Con los colores al viento cabalgando por las 625 líneas de la pantalla, el progre había caído sin remisión en el fundido a negro —permítame el lector este cromático chascarrillo de mal gusto—. Había abandonado este mundo, sin tiempo para despedidas, mirando con asombro el cacharro mientras en él aparecía el ínclito Alfonso Guerra aseverando que… la televisión tenía que cambiar. Paradojas de la muerte.

El difunto impasible quedaba obligado a consumir un menú poco suculento, que ni siquiera había mejorado en deferencia al fallecimiento de un miembro tan insigne de su audiencia. Ni un políticamente correcto crespón negro —de esos que tanto se estilan hoy— lucía en la esquina superior derecha. Eran tiempos de austeridad pese a los ritmos desenfrenados de Fama o la teta de Susana Estrada. Incluso las risas zafias y los previsibles juegos de palabras de los conductores de programas de mañana, tarde y noche seguían ahí. Lo hacían sin inmutarse, retroalimentando día tras día los sillones de cada hogar en el que reposaban cuerpos tan inertes como el del nuestro desgraciado protagonista. Al fin y al cabo, aunque la sangre circule, esa leve presión en la muñeca es signo inequívoco de que la vida pasa por ahí mas no de que el sujeto en cuestión pasa por la vida.
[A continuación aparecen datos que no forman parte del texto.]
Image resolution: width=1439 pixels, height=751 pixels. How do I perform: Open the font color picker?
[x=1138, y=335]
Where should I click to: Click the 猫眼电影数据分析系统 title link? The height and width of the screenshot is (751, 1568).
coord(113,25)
Pero claro está, todo esto es cosa del pasado. Ahora, aunque el televisor permaneciera encendido no bastaría para que el vecino siguiera considerando que respiramos —si es que tal circunstancia despierta el interés del copropietario de rellano—. Por todos es sabido que la crucial prueba de muerte se encuentra en la inactividad superior a los 12 minutos en whatsapp. Pero no es eso lo único que ha cambiado. Si bien en 1983 Vicent tenía claro que la televisión nos ofrecía poco más que una caterva de paletadas, chocarrerías y patria estupidez, qué duda cabe de que ahora estamos en otro plano.
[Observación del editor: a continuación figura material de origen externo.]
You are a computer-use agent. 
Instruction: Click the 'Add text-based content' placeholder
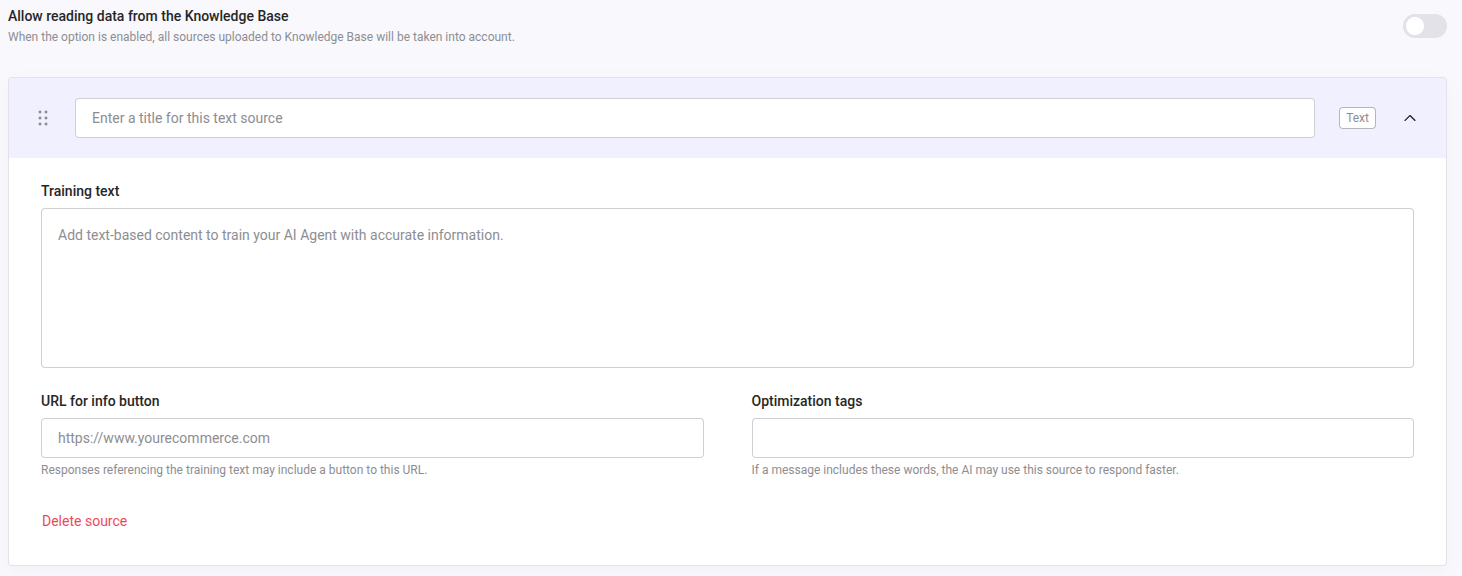pyautogui.click(x=280, y=235)
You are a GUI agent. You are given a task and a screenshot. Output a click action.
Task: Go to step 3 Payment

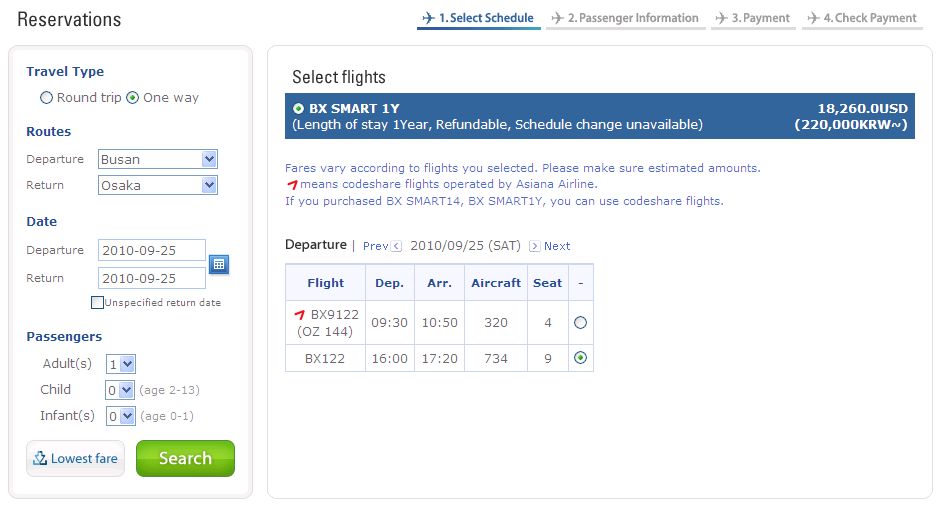pos(752,18)
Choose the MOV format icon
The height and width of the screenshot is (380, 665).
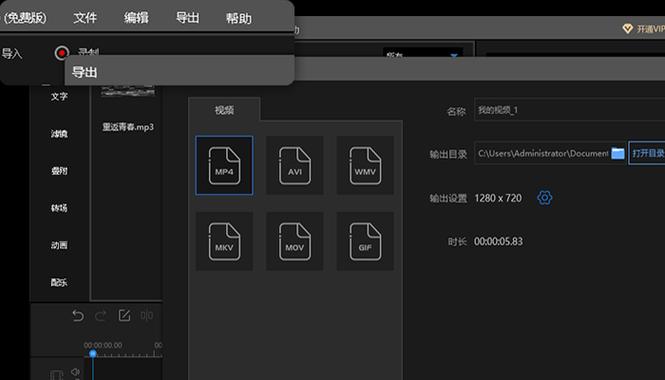[x=295, y=241]
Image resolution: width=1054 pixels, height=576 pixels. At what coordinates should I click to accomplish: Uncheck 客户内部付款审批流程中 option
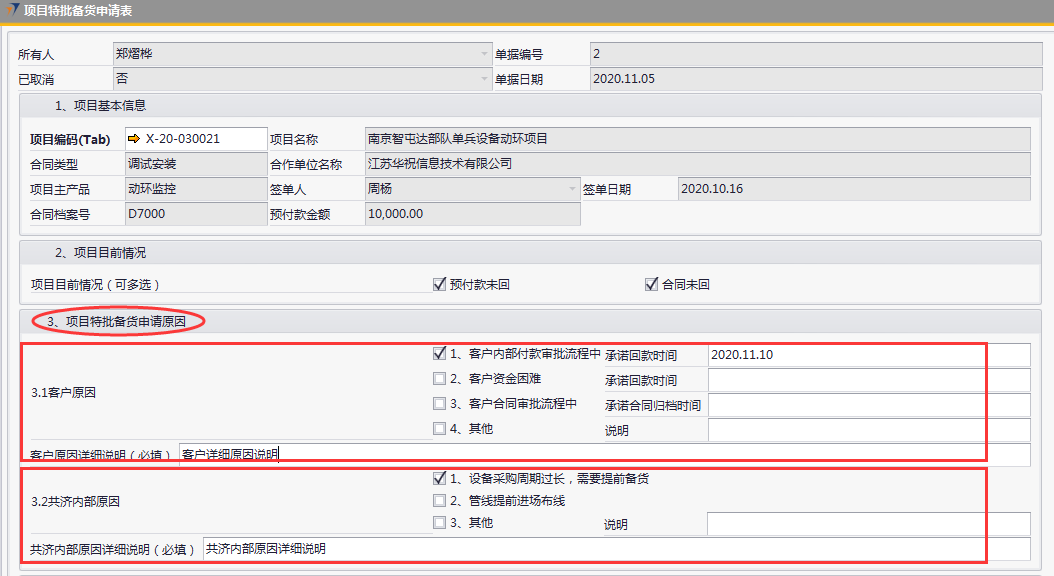[439, 353]
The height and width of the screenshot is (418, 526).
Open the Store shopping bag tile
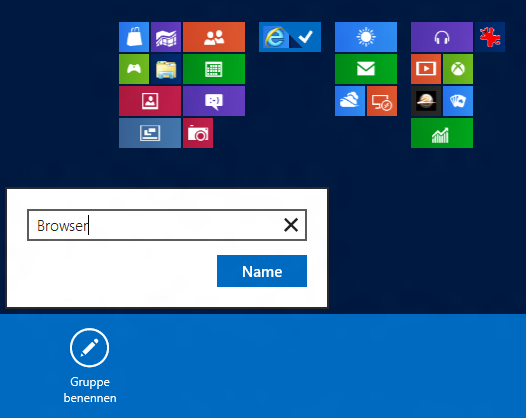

Por supuesto, la evolución ha venido de la mano de una nueva tecnología y unos contenidos mucho más sofisticados. El espectador incorrupto que fallece el 10 de julio de 2015 tiene más suerte. Su sueño eterno lo velarán féminas made in Sabina (ya saben, de aquellas con la frente muy alta, la lengua muy larga y la falda muy corta); toneladas de Adonis de polígono industrial, de idéntico porte y fugaz vocabulario; personajillos de abrupto pasado e intangible carrera que engullen y se rascan la tripa a un tiempo mientras se arrastran por una isla, una granja, una mazmorra o un kiosco de horchata. El difunto tampoco se sentirá solo en su desgracia, puesto que la tele le acercará constantemente historias de pobres parias que también han abandonado este mundo. No le dejarán muy claro si fue en un ajuste de cuentas entre gitanos —como si el que tiene cuentas que ajustar pudiera en la tele pertenecer a otra etnia—, en un atentado o simplemente por nacer en el país indebido, pero eso sí: regarán su historia lacrimógena con perfume francés y ofertas de clínicas estéticas. El inerte televidente también recibirá la visita de animalitos con dones extraordinarios y tan propios de su especie como tocar la trompeta o recitar versos de Machado. Lo único triste es que los gélidos dedos del espectador fiambre no son ya útiles para descargar en su teléfono móvil la última aplicación interactiva. Sin ella, ya no podrá elegir el modo en el que el programa estrella va a eliminar en directo a un tertuliano de capa caída. Una verdadera pérdida.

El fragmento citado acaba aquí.